Try it.
When you reach the line containing "Click the first warning label under login.vue" in the records below, start copying exactly, and stop once you have copied the line containing "You are a computer-use agent. 1512x805".

Dataset entries.
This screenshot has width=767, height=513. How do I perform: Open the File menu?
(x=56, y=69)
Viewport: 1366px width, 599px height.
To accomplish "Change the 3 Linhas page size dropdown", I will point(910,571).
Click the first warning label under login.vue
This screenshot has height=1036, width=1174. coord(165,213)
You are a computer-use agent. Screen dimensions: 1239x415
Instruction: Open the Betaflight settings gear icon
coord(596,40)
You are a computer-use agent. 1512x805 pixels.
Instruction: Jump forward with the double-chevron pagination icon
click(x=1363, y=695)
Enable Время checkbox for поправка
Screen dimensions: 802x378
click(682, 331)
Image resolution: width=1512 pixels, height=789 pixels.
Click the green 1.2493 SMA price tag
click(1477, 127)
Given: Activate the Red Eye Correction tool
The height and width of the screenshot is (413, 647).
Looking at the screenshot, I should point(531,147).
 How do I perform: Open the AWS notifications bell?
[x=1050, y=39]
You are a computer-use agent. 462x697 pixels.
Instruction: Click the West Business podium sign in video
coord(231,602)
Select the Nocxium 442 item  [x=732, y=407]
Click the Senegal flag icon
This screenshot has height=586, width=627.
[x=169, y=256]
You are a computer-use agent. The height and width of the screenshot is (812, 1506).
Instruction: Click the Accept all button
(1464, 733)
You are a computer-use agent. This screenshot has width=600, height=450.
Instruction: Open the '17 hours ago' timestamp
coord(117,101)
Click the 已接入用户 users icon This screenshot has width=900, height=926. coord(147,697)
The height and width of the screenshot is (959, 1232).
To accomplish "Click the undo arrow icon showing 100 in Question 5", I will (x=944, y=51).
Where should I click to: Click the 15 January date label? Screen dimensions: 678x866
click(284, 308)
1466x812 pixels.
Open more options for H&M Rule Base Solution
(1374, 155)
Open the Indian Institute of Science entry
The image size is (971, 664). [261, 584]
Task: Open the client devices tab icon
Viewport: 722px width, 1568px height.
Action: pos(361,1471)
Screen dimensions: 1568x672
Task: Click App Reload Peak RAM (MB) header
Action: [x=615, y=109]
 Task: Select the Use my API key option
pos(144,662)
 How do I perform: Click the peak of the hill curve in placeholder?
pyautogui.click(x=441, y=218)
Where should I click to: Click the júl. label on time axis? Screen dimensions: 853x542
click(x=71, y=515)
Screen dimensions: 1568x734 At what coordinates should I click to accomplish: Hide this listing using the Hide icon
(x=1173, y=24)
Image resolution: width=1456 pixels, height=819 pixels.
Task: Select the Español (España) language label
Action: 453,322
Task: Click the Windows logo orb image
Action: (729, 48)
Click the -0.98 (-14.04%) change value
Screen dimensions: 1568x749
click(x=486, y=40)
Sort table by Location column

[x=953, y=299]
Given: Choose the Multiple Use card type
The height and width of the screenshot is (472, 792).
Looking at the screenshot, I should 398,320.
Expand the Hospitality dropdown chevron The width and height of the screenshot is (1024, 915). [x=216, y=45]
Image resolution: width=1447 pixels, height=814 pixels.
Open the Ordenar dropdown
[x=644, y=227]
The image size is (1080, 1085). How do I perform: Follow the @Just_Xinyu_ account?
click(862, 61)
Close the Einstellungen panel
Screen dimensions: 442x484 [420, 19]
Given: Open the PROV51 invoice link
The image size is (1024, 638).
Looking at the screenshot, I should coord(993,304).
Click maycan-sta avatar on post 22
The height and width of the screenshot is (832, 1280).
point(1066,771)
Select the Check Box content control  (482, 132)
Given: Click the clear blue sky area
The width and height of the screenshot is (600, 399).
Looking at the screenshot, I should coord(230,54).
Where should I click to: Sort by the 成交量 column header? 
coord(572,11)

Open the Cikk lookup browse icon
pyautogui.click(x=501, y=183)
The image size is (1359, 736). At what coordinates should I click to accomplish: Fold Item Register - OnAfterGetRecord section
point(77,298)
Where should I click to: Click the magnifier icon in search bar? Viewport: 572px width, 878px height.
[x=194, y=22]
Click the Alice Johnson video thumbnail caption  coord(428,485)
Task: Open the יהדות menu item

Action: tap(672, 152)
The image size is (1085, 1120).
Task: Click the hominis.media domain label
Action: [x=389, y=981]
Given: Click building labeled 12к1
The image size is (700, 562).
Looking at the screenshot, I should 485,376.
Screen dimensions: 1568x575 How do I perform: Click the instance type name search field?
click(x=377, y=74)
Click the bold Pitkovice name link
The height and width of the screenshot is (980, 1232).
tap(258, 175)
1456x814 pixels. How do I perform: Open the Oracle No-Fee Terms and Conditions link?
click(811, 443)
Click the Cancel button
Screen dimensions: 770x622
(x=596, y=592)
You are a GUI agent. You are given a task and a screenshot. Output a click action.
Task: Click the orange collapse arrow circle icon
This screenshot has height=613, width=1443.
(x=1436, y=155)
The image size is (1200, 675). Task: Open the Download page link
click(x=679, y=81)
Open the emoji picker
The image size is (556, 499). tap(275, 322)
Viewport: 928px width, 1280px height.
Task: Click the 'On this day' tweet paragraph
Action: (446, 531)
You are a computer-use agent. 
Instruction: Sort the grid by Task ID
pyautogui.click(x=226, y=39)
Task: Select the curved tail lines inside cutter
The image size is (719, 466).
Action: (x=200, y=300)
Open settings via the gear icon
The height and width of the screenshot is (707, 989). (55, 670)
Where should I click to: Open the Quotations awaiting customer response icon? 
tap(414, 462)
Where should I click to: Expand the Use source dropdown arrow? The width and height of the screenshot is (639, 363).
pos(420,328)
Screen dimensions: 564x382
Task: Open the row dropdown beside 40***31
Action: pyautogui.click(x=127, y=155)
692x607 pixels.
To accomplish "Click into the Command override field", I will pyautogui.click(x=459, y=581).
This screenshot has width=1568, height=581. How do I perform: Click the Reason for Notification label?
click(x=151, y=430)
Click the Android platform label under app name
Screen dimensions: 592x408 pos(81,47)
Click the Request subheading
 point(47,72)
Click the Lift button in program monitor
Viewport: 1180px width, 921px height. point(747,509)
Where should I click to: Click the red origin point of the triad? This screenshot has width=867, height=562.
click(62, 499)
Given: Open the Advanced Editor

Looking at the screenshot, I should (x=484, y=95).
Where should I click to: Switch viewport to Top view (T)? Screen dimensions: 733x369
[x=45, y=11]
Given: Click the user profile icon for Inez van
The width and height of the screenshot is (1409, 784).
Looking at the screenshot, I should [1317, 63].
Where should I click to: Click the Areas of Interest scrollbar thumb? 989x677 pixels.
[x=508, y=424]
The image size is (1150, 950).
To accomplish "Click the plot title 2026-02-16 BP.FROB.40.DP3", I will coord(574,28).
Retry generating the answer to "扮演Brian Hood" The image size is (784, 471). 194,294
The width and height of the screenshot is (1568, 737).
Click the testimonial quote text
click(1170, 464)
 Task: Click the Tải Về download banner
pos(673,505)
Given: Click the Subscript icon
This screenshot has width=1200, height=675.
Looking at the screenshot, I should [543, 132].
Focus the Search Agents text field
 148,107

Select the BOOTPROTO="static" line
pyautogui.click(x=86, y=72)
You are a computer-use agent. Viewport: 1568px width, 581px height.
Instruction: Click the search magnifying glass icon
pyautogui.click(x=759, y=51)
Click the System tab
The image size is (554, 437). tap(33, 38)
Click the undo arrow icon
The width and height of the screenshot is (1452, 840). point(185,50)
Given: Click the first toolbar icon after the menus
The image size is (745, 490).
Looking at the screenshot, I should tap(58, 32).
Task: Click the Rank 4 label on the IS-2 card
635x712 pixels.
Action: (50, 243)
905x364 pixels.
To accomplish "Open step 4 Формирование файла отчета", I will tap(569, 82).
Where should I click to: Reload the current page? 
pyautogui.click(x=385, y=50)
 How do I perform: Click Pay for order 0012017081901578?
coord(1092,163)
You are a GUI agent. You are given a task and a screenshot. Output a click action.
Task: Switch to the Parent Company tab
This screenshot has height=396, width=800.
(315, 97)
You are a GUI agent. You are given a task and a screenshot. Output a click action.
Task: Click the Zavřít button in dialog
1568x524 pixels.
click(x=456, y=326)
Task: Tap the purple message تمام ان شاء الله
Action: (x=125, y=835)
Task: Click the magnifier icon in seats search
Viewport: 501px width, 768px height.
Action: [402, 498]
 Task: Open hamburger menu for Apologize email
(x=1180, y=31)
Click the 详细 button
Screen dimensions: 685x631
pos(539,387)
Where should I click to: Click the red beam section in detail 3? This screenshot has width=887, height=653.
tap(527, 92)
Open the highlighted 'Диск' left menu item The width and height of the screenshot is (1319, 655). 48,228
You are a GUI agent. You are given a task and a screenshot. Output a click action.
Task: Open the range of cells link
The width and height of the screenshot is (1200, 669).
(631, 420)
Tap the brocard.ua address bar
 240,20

Response to the exercise.
Click the first warning label under login.vue
This screenshot has height=1036, width=1174. coord(165,213)
You are a computer-use agent. Screen dimensions: 1239x415
Instruction: Open the Betaflight settings gear icon
coord(596,40)
You are a computer-use agent. 1512x805 pixels.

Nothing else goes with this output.